Trecho fornecido |
Vimos anteriormente que o século X foi chamado " o Século Obscuro" do Papado.  O despreparo moral dos que subiam à cátedra de São Pedro, em boa parte, se devia à intromissão de grupos estranhos, que lutavam entre si para manipular o Papado. Eram nobres de Roma, os príncipes de Espoleto, de Toscana e os imperadores da Alemanha, então sede do Sacro Império. O povo de Deus tinha consciência dos males que afetavam seus pastores. contudo, estimavam a figura dos papas, mas percebiam o hiato entre o ideal e a realidade.

Pode-se afirmar que a réplica à dolorosa situação já começa no final do Século X com os breves pontificados de Gregório V ( 996 - 999 ) e Silvestre II ( 999 - 1003 ), pastores zelosos  mas de curta duração. No século seguinte, o XI, a Igreja passaria a contar com grandes pontífices na cátedra de São Pedro.

Quando o Papa Clemente II (1046 - 1047) subiu ao trono pontifício, os romanos conferiram ao imperador do Sacro Império Romano Germânico o título de Patrício Romano, que permitia ao monarca protetor da cristandade, designar o papa nas próximas vacâncias da sede pontifícia. Essa decisão deixava, mais do que nunca a cátedra de São Pedro nas mãos do imperador. Isso era perigoso demais, pois corria-se o risco de a situação voltar aos negros tempos do século obscuro. A escolha papal era assunto interno da Igreja e não era concebível, que se retornasse à práticas antigas. Esse estado de coisas não duraria muito porque não era o ideal. Por isso o próprio Papa Clemente II, iniciou a obra de reforma da disciplina da Igreja que visava justamente organizar a escolha papal., mas infelizmente faleceu prematuramente em 1047, um ano após ser eleito papa.

Seu sucessor, São Leão IX ( 1048 - 1054 ) , foi um dos mais dignos papas da história. Era um homem dotado de energia e de desejo de reforma. Chamou para junto de si conselheiros das mais diversas regiões, entre eles o monge Hildebrando do Mosteiro de Cluny, na França. Este, que mais tarde viria a ser o Papa Gregório VII, tornou-o arquidiácono e tesoureiro da Igreja Romana.

Extrato de dados |
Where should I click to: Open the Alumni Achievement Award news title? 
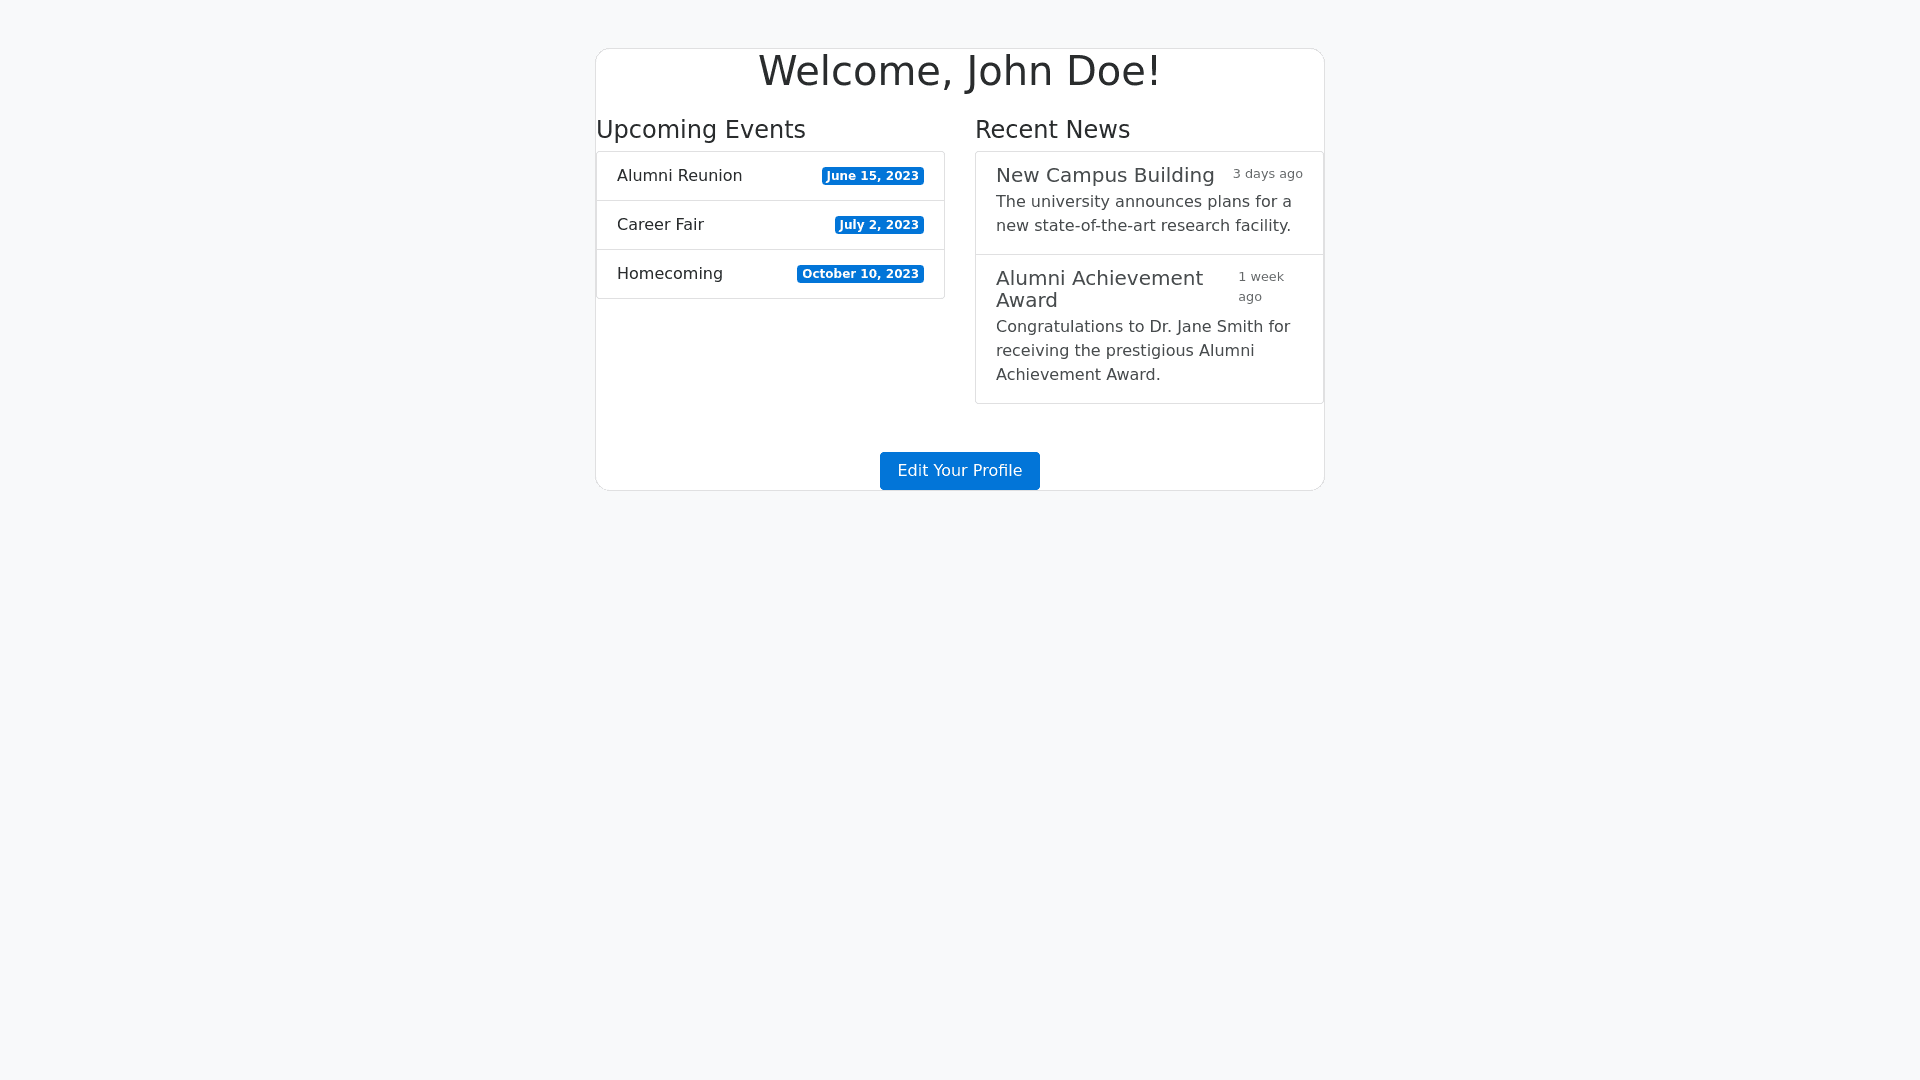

Conjunto de tarefas |
• 1. Segundo o trecho sobre o papado, que título os romanos conferiram ao imperador do Sacro Império quando Clemente II subiu ao trono pontifício?
• 2. Resuma em duas frases o trecho sobre o papado nos séculos X e XI.
• 3. Dê prosseguimento ao texto sobre os papas dos séculos X e XI, começando logo após a última frase.

Respostas por tarefa |
• 1. O título de Patrício Romano.

• 2. No século X, chamado de Século Obscuro do Papado, o despreparo moral dos papas devia-se em boa parte à intromissão de nobres de Roma, dos príncipes de Espoleto e de Toscana e dos imperadores da Alemanha, mas a reação começou no fim desse século com os breves pontificados de Gregório V e Silvestre II. No século XI, Clemente II iniciou uma reforma da disciplina da Igreja voltada para organizar a escolha papal, mas morreu em 1047, e seu sucessor, São Leão IX, homem enérgico e desejoso de reforma, reuniu conselheiros de diversas regiões, entre eles o monge Hildebrando do Mosteiro de Cluny.

• 3.
Três males afetavam o clero da época prejudicando duramente a vida da Igreja. Vejamos quais foram eles:

a) As Investiduras Leigas: Os reis e imperadores dessa época praticavam abusivamente o que se chamava " Investidura Leiga ", ou seja, nomeavam os bispos e lhes conferiam as insígnias do poder temporal, deixando à Igreja apenas a tarefa de conferir a ordem sacra ao nomeado, ou seja o báculo e a mitra. Como se vê, isso acarretava a escolha de bispos e clérigos sem a menor vocação ( naquele tempo ainda não havia formação em seminários ) e estes eram mais políticos do que pastores. Eram muitas vezes nomeados por reis e imperadores mais para servir a seus interesses do que à Igreja. E a Igreja tinha que se libertar de tais abusos.

b) A Simonia: Era a compra e venda de bispados e outros bens eclesiásticos. Este costume estava freqüentemente ligado ao anterior.

c) O Nicolaísmo: Não admitia o celibato para os clérigos e defendia o concubinato para os mesmos.

Com isso, o Papa São Leão IX viajou pela Itália, Alemanha e França disseminando com bons resultados, os princípios da renovação da disciplina eclesiástica. O Papado recebeu apoio e ganhou prestígio e autoridade. A obra iniciada por São Leão IX iria frutificar plenamente no pontificado de Gregório VII, pouco tempo depois.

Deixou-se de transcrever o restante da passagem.